>>>

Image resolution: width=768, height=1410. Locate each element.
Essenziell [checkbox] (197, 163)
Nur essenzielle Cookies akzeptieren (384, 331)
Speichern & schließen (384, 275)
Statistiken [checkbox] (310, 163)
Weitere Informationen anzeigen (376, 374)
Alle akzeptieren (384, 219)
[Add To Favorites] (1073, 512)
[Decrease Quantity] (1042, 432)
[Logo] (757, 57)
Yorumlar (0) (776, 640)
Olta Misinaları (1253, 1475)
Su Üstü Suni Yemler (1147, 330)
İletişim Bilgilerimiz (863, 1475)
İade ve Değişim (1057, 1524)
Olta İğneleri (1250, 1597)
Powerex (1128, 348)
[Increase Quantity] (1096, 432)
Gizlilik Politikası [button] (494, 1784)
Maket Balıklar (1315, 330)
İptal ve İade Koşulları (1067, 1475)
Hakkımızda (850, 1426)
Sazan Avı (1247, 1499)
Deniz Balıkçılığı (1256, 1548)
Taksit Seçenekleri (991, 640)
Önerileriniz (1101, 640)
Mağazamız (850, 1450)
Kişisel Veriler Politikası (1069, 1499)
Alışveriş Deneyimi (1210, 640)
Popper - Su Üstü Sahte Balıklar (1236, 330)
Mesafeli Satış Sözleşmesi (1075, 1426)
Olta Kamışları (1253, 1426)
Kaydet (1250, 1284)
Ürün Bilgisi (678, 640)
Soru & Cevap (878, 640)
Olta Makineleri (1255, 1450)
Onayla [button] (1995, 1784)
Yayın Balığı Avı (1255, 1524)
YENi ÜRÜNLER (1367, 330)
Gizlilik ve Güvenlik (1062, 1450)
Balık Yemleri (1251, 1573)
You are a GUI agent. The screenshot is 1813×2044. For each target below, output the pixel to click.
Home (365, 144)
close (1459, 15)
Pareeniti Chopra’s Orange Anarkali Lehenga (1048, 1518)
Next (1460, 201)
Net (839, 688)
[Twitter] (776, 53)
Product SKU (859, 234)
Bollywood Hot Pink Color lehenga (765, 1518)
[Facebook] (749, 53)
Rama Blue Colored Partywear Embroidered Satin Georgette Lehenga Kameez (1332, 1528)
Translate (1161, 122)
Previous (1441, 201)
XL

<<<

** WHAT NEEDS TO BE DONE **
Start with the line that contains "Alışveriş Deneyimi (1210, 640)", end with the last line of the entries, and please retype every line in that span exactly, with no others.

** TASK RESPONSE **
Alışveriş Deneyimi (1210, 640)
Popper - Su Üstü Sahte Balıklar (1236, 330)
Mesafeli Satış Sözleşmesi (1075, 1426)
Olta Kamışları (1253, 1426)
Kaydet (1250, 1284)
Ürün Bilgisi (678, 640)
Soru & Cevap (878, 640)
Olta Makineleri (1255, 1450)
Onayla [button] (1995, 1784)
Yayın Balığı Avı (1255, 1524)
YENi ÜRÜNLER (1367, 330)
Gizlilik ve Güvenlik (1062, 1450)
Balık Yemleri (1251, 1573)
You are a GUI agent. The screenshot is 1813×2044. For each target below, output the pixel to click.
Home (365, 144)
close (1459, 15)
Pareeniti Chopra’s Orange Anarkali Lehenga (1048, 1518)
Next (1460, 201)
Net (839, 688)
[Twitter] (776, 53)
Product SKU (859, 234)
Bollywood Hot Pink Color lehenga (765, 1518)
[Facebook] (749, 53)
Rama Blue Colored Partywear Embroidered Satin Georgette Lehenga Kameez (1332, 1528)
Translate (1161, 122)
Previous (1441, 201)
XL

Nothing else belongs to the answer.